Trade unions welcome the OECD’s new report “To Have and Have Not – How to Bridge the Gap in Opportunities”, but warn governments that equal opportunities are not enough to tackle today’s high levels of inequality, and that the report’s framing risks understating the role of systemic factors in inequality. The key finding that at least 25% of income inequality stems from circumstances beyond individuals’ control is, by the OECD’s own admission, a lower-bound which significantly understates structural causes.
The report calculates this figure using a restricted set of observed factors and primarily household income measurements. This approach can mask important structural patterns and undervalue systemic barriers. For example, the figure is built on household market income, which pools women’s and men’s earnings inside the same household, diluting gendered pay gaps and the impact of unpaid care. When measured at the individual level instead, gender’s contribution to inequality increases by a little over eightfold. As these factors aren’t fully counted, the 25% ‘circumstances outside individual control’ figure appears smaller than it should, and the rest can be easily mistaken for ‘individual choice/personal merit’.
However, these findings do also provide crucial evidence of how deeply entrenched inequality of opportunity has become across OECD economies. While the analysis demonstrates how parental socioeconomic background accounts for more than half of opportunity gaps across OECD countries, the total share of inequality stemming from circumstances beyond individual control exceeds 35% in Belgium, Ireland, Portugal and the United States when using different measurements.
"This is a timely and welcome study that reminds policymakers of the urgent need to address inequality at a time when the issue is slipping down governments' priority lists, even as living standards decline and social unrest intensifies. However, we must be careful about how we interpret these findings, particularly when the methodology acknowledges its own limitation in capturing the full extent of systemic factors."
Beyond measurement concerns, trade unions question the fundamental premise that factors “beyond” and “within” an individual’s control can be meaningfully separated. This division oversimplifies reality and risks portraying systemic problems as matters of personal choice. In reality, opportunity barriers and economic outcomes reinforce each other. Limited education leads to lower wages, which then limits children’s opportunities. Workers also face constraints from employer power, unpredictable hours and care responsibilities. These repeating cycles can’t be fixed by early-life interventions alone – they require collective solutions, notably collective bargaining, minimum-wage policy and job-quality standards.
Addressing these interconnected factors requires a mix of solutions at both micro and macro levels. Collective bargaining stands out among these solutions as a powerful mechanism for countering excessive employer bargaining power that often exploits individual characteristics to suppress wages.

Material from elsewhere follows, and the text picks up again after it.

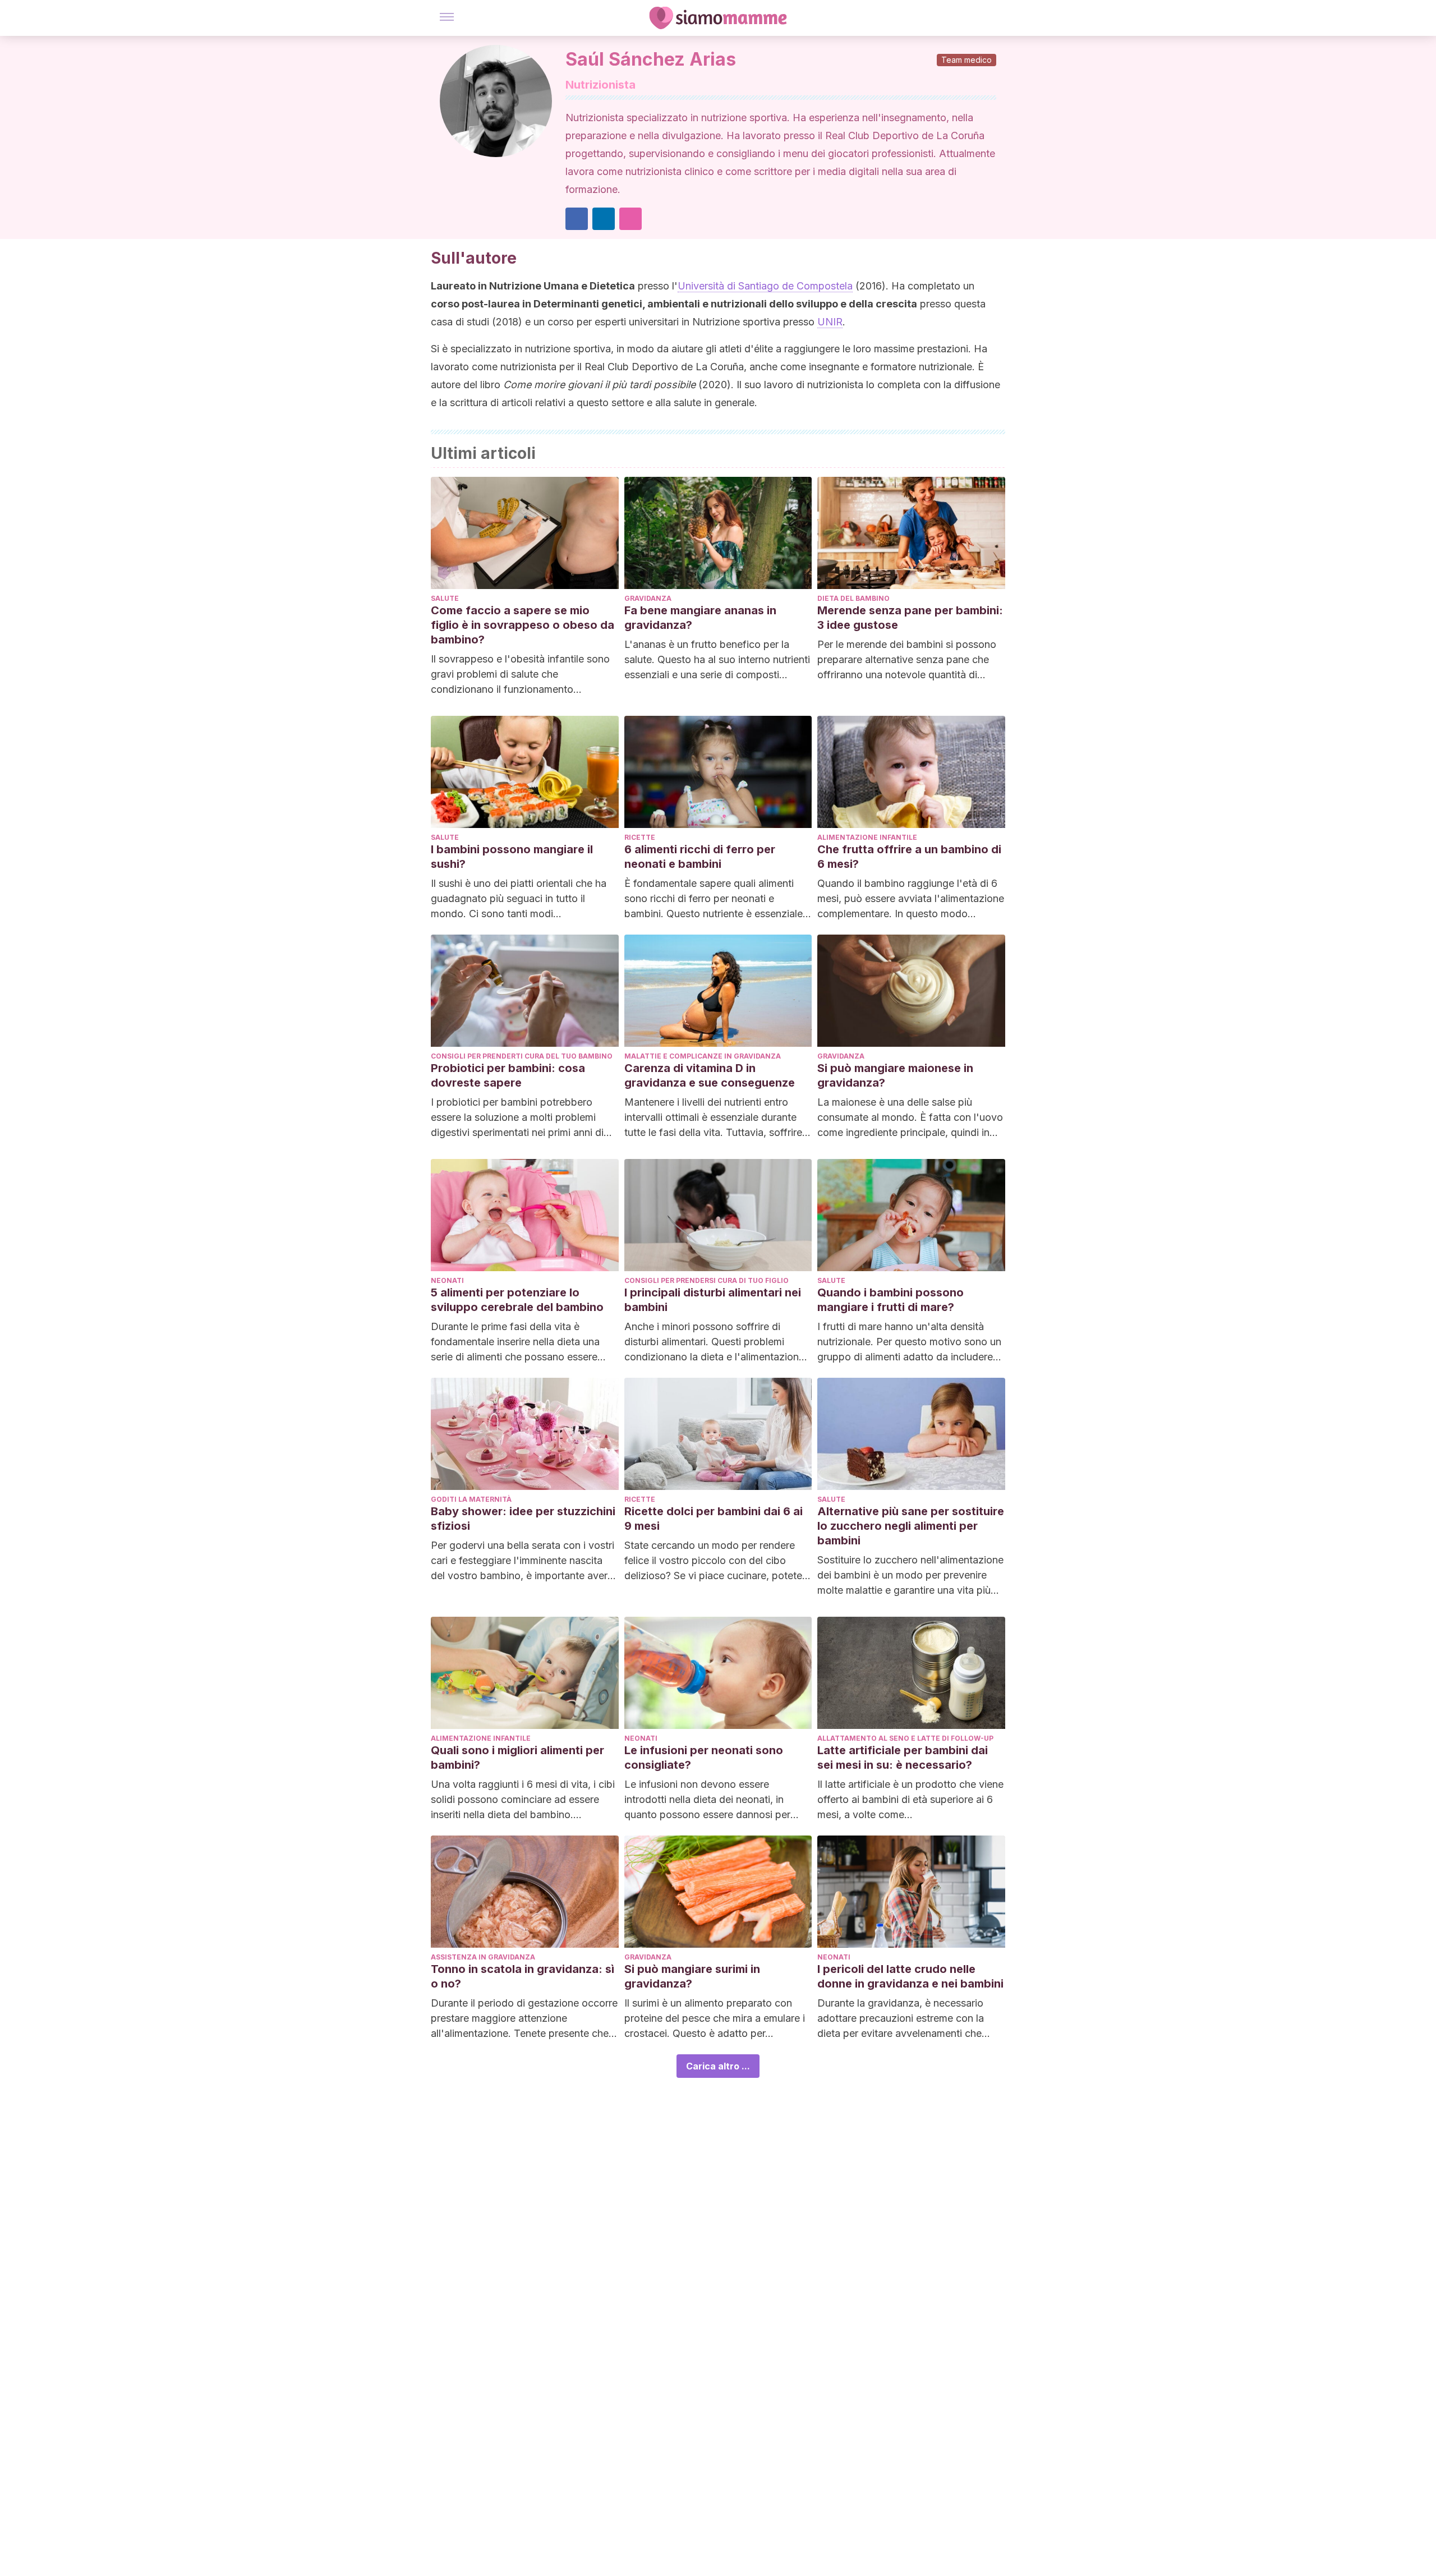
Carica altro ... (718, 2066)
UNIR (830, 322)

"Collective bargaining is a proven equaliser in reducing income inequality. Research shows that by securing higher wages, stable employment, and better benefits for parents, unionised jobs directly improve children's opportunities and life outcomes. This intergenerational effect makes collective bargaining an essential tool for addressing inequality of opportunity."
While “To Have and Have Not” provides valuable food for thought and pushes the boundaries on data analysis on comparability of equality of opportunity across OECD countries, its framework underestimates power dynamics between different societal groups, such as workers and employers, and consequently overlooks the need for collective action.
TUAC calls on the OECD to complement individual-focused recommendations with robust labour market policies that can secure real equality, as well as to recognise the central role of collective bargaining in levelling the playing field.